А ведь эта сволочь сейчас, забыв обо всем, все же выстрелит! Не сдержится! Как же тяжело с вами, психопатами!
И грохнул выстрел!
Вот же проклятые нацистские твари! Когда я впервые ощутил, что нам не по пути и что драться с ними придется всю жизнь? Да кто знает. Наверное, когда мне было тринадцать лет. За школой, в садике, где мы прогуливались на переменках. И тогда напротив меня стоял Купчик – прям как сейчас…
Купчик с раннего детства был похож на крысу-пасюка: вытянутая морда, весь поджарый, глаза-бусинки – злые и бегающие. И таращился на меня он с ненавистью. Почему? Повода вроде бы я для такого сильного чувства не давал.
Он был сыном местного частного торговца, я – сельского кузнеца. Родители наши в Бортничах и окрестностях люди примечательные и известные, только по-разному. Один – мироед и сквалыга, опутавший село долговыми расписками. Другой – трудяга, не наживший добра, но всегда готовый помочь людям и словом, и делом. Недолюбливали наши семьи друг друга, но видимой вражды не проявляли. Точнее, вражда все же постепенно зародилась из диаметрально противоположных взглядов на жизнь и однажды вылезла на свет в задиристой мальчишеской перепалке.
За бревенчатым, приземистым, знавшим лучшие времена, а ныне полуразвалившимся зданием сельской школы имелась утоптанная земляная площадка, а за ней – густые смородиновые кусты, тропинка к ручью, заросшая лопухами, крапивой и диким кустарником.
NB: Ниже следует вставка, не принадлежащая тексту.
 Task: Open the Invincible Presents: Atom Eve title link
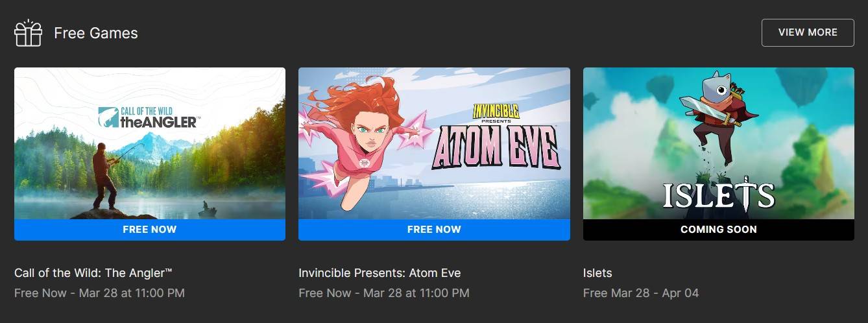[380, 273]
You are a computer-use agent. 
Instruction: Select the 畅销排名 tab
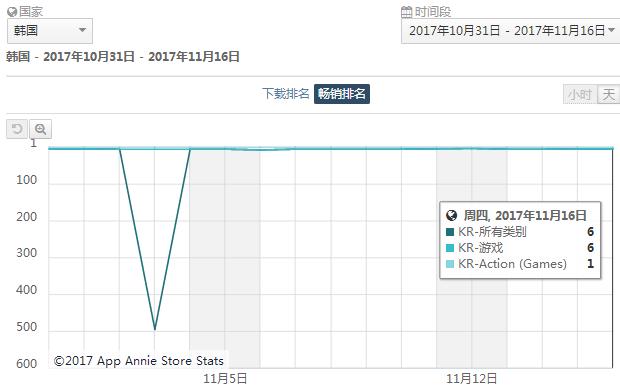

Здесь мы обычно бесились на переменках, в стороне от учительских глаз. Гоняли футбольный, набитый тряпками, самодельный кожаный мяч. Тут же выясняли отношения и выплескивали детские обиды. И даже курили самокрутки с самосадом, желая ощутить себя взрослыми.
Здесь мы и схлестнулись с Купчиком. Наши былые приятельские отношения остались в прошлом. И трещина между нами прошла идеологическая, как ни глупо это звучит для мальцов.